There is actually a robot that always wins when playing the rock-paper-scissors with humans. When a person decides to choose between rock, paper or scissors, brainwaves are formed within the brain and these waves are transmitted to the associated muscles which move the fingers accordingly. It takes 0.02~0.03 seconds for the fingers to receive the signal and actually move, and it is within this fleeting moment that the robot takes note. Even before the hand is moved to form one of the three symbols within the 0.02~0.03 second timeframe, the robot already senses the human intention and this is its secret to its complete victory over human.
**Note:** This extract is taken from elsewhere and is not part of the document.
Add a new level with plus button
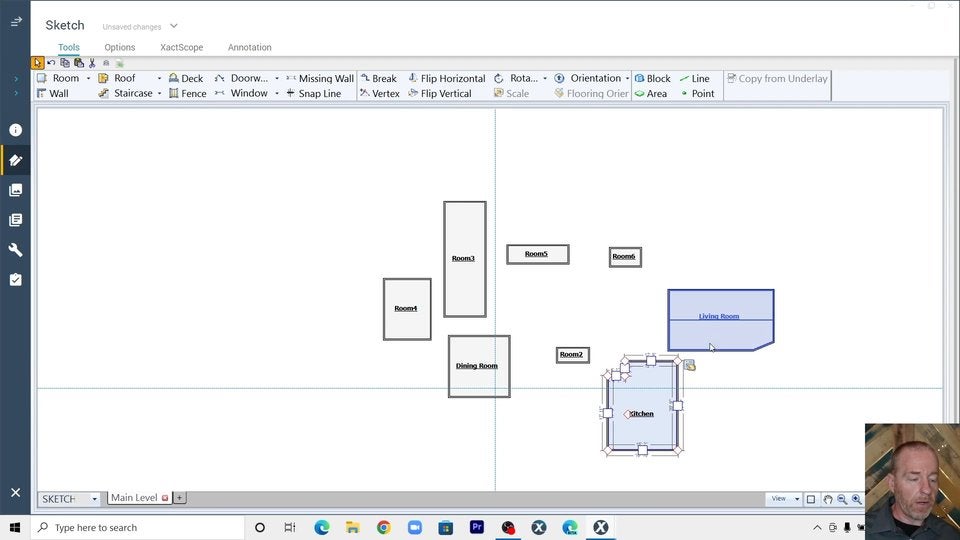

This robot was in fact developed back in 2015.
The Medical Assistant Robotics & Cognitive Haptics (MARCH) Laboratory headed by professor Keehoon Kim at the Department of Mechanical Engineering, POSTECH, measures and interprets such human bio signals as brainwaves, nerve signals and muscle signals to develop robots capable of preemptively identifying the movement intention of people.
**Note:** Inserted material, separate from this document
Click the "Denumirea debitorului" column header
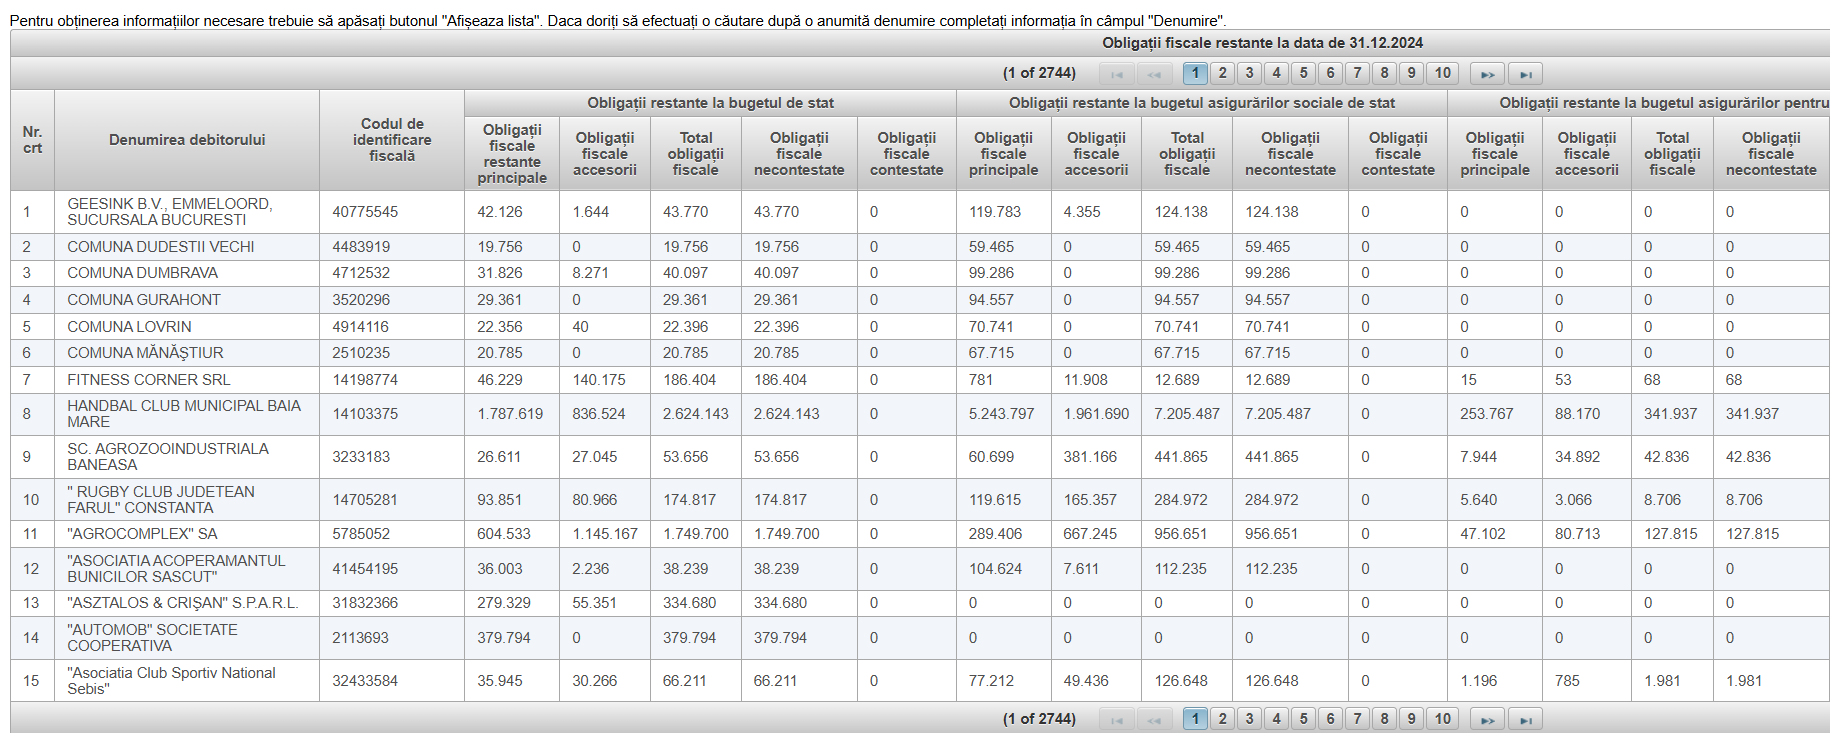coord(187,140)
Active research is underway worldwide to develop wearable robots that assist humans in performing hard labor-intensive work or help with rehabilitation for people with disabilities. These wearable robots enhance the power of soldiers marching over mountains in full gear, firefighters rescuing the injured at the scene of a fire or workers moving heavy objects in industrial settings. They also enable patients who can’t move their body intentionally due to strokes to walk normally, and for partial amputees to regain their bodily functions and lead more regular lives.
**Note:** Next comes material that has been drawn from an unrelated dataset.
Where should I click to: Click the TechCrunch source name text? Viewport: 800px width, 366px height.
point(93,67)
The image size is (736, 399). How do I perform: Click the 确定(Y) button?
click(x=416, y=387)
While wearable robots have significantly advanced in hardware technology, their full-fledged entry into the market may take a while. The development of interface technology, required to promptly identify the movement intentions of people and drive real-time movements, is making relatively slow progress.
For instance, catching the signals with almost 100% accuracy is possible today when it comes to finger or arm movements. The problem is that the response rate of robots has not caught up to this level. If we try to scoop rice with a spoon or get a piece of a side dish wearing an extremely slow-moving robotic prosthetic arm, it may inevitably cause discomfort. The Lab is developing technology to fully embed such robotics into the human body so that people wearing robotic prosthetic arms and other wearable robots sense that the wearable is more of an innate part of their own body.
Building on this developing technology, the MARCH Lab is speeding up its work to engineer rehabilitation and surgical robots: rehabilitation robots are expected to enhance the physical abilities of patients and surgical robots will assist surgeons in generating consistent operational outcomes.
Professor Kim commented, “Our goal is to ensure that physical limitations do not stop us, for even the elderly among us, from becoming active and responsible members of society. We are offering robotics as a bridge to pave this divide and promote an improved quality of life for all people, if only from the physical perspective”.